=== Source information ===

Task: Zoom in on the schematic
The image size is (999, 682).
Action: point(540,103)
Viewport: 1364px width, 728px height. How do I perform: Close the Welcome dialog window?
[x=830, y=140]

===
=== Source information ===

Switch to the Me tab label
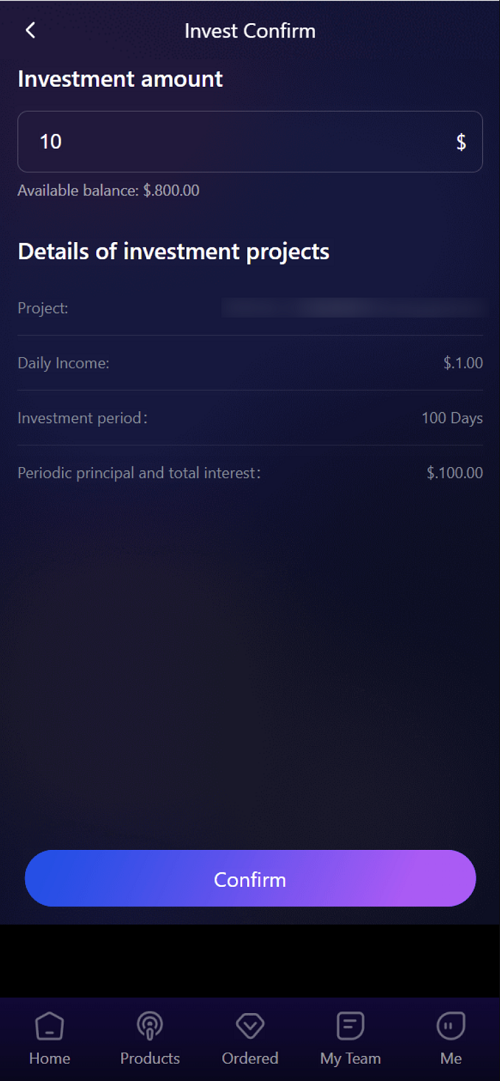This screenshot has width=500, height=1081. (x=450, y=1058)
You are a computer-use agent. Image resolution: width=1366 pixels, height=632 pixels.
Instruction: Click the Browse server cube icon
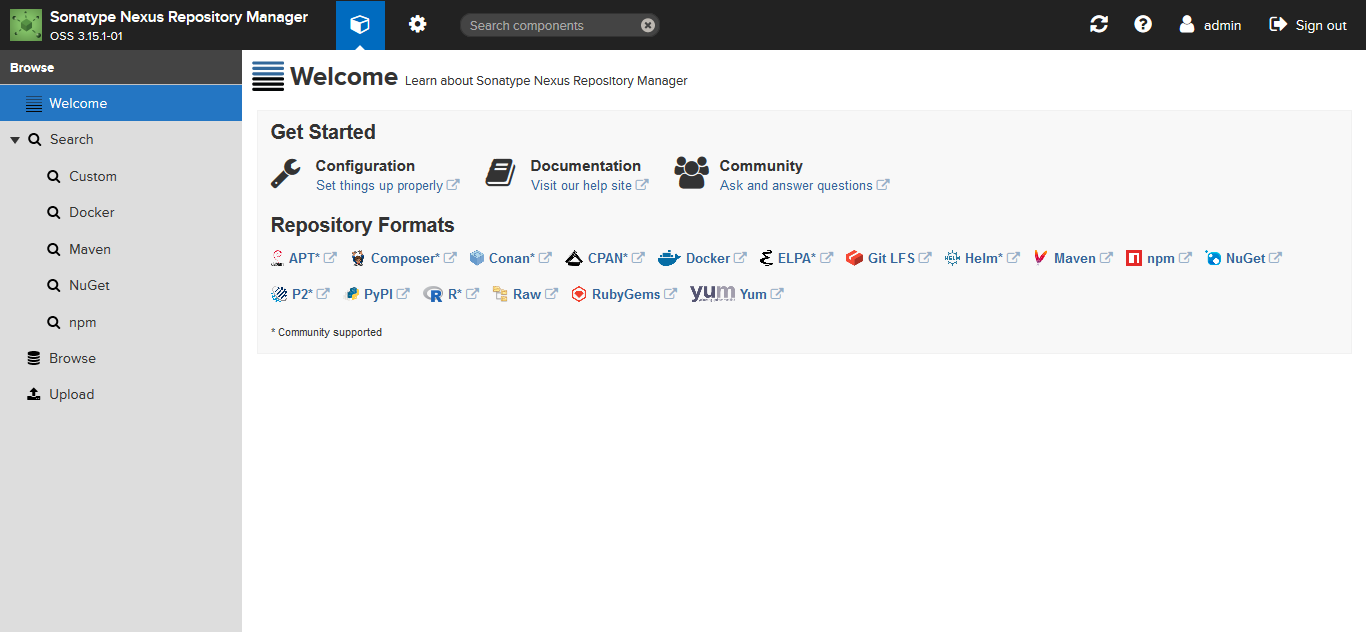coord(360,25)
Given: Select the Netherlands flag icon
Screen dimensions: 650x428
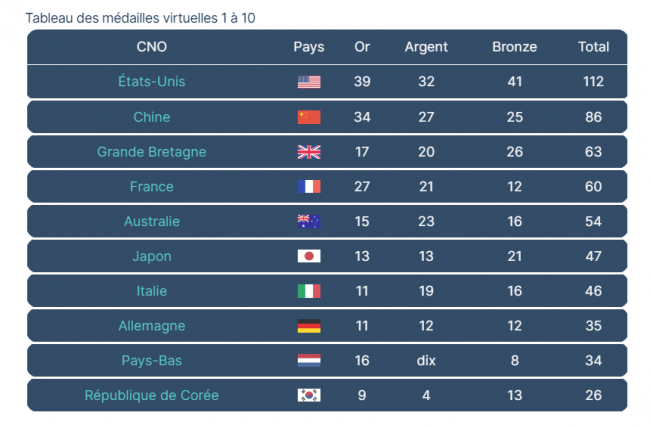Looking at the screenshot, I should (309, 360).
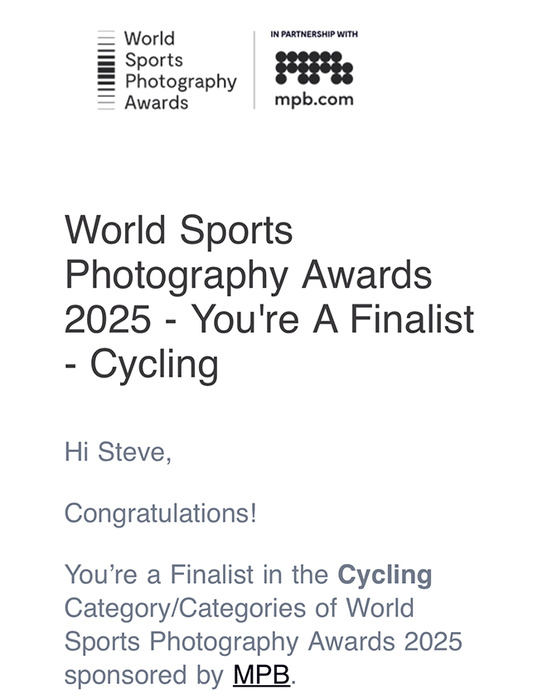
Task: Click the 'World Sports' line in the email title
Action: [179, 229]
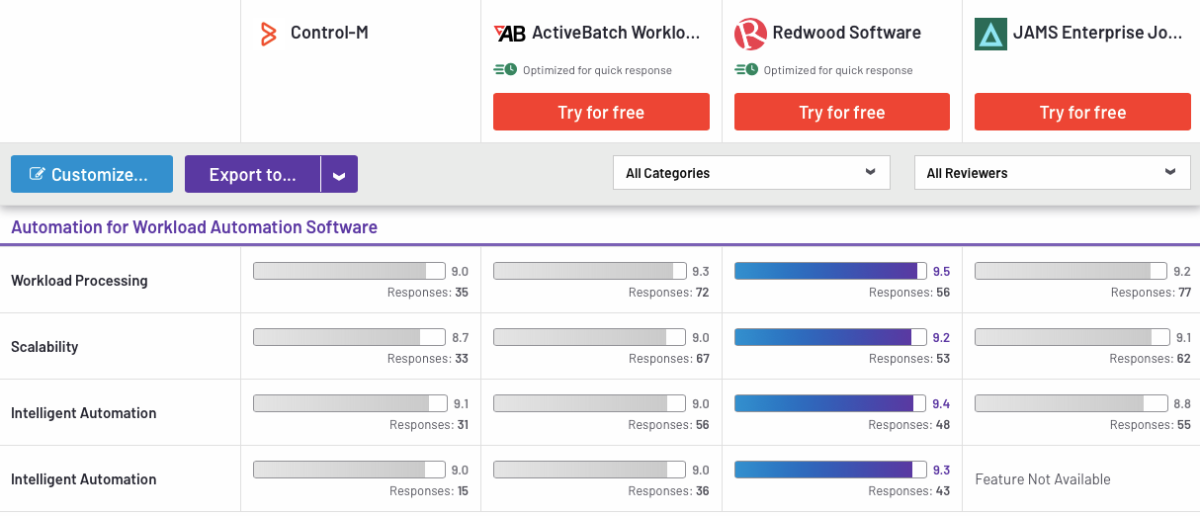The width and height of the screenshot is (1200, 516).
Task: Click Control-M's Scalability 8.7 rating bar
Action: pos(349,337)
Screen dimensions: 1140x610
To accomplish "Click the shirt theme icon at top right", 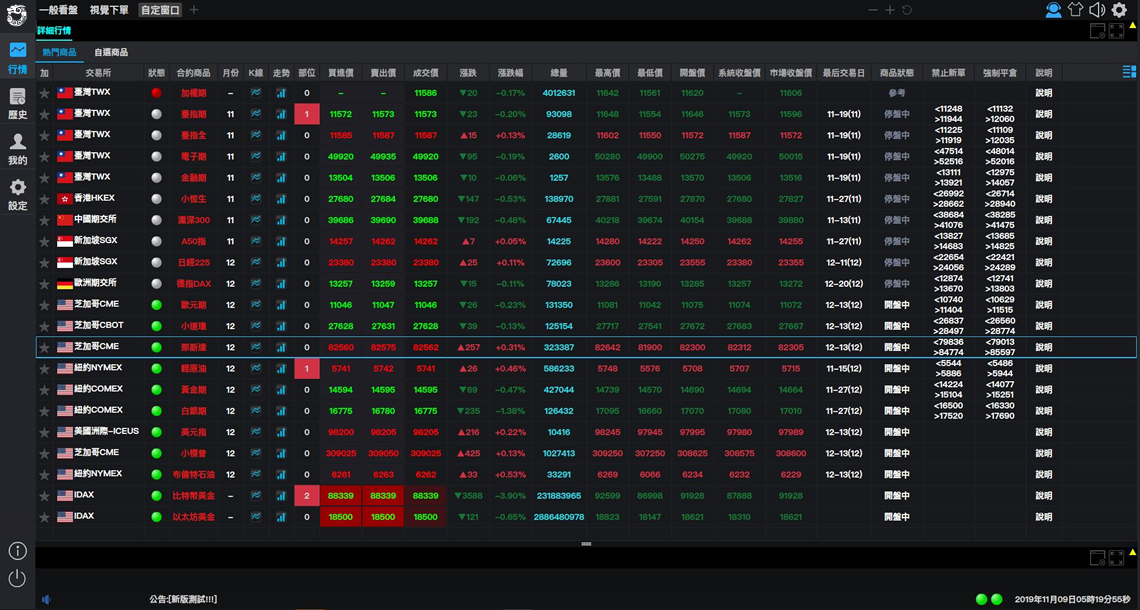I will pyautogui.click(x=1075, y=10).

===
=== Source information ===

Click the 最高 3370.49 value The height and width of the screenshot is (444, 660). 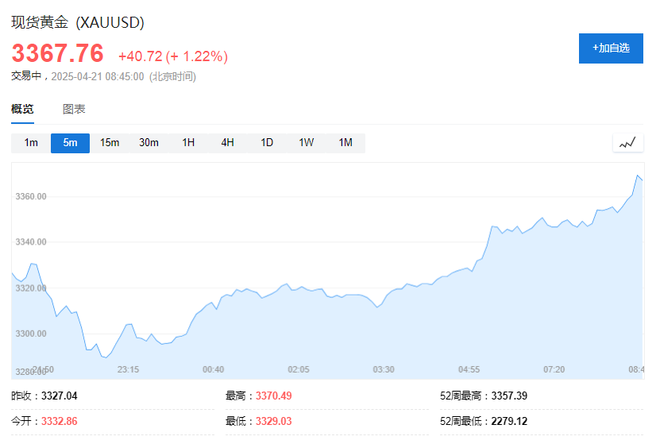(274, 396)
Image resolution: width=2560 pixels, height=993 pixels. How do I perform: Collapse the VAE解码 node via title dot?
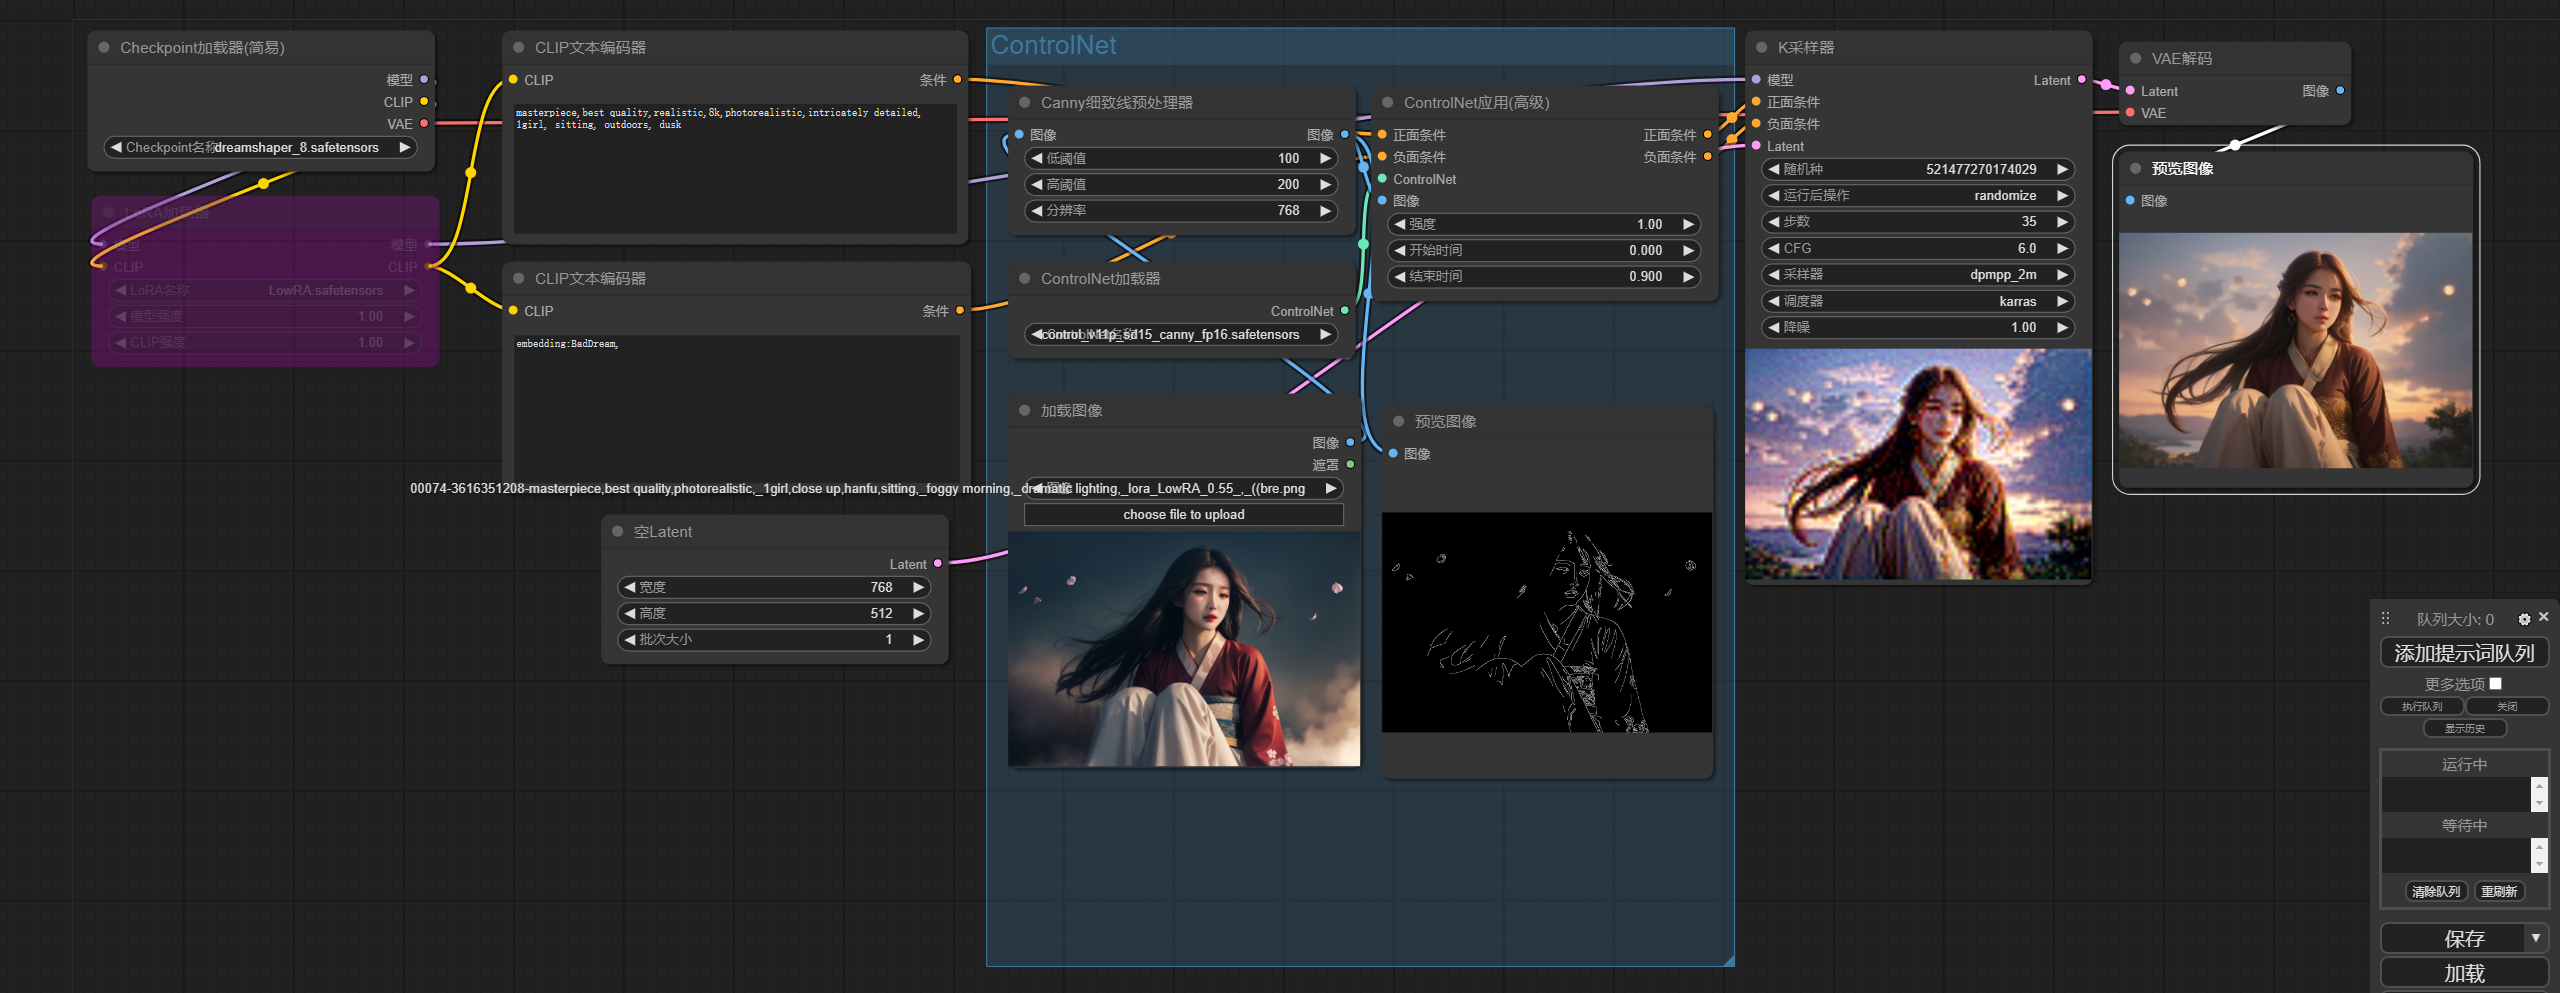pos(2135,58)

===

In the listing above, find the line containing "Switch to the Me tab label" and the line containing "Screen dimensions: 1140x610"; print those lines and every line between them exactly, leaving out pictures.

Switch to the Me tab label
This screenshot has width=500, height=1081. (x=450, y=1058)
You are a computer-use agent. Image resolution: width=1366 pixels, height=632 pixels.
Instruction: Click the Browse server cube icon
coord(360,25)
Given: Select the Netherlands flag icon
Screen dimensions: 650x428
Looking at the screenshot, I should (309, 360).
Task: Click the 'World Sports' line in the email title
Action: [179, 229]
The width and height of the screenshot is (1200, 516).
Task: Click Control-M's Scalability 8.7 rating bar
Action: pos(349,337)
Screen dimensions: 1140x610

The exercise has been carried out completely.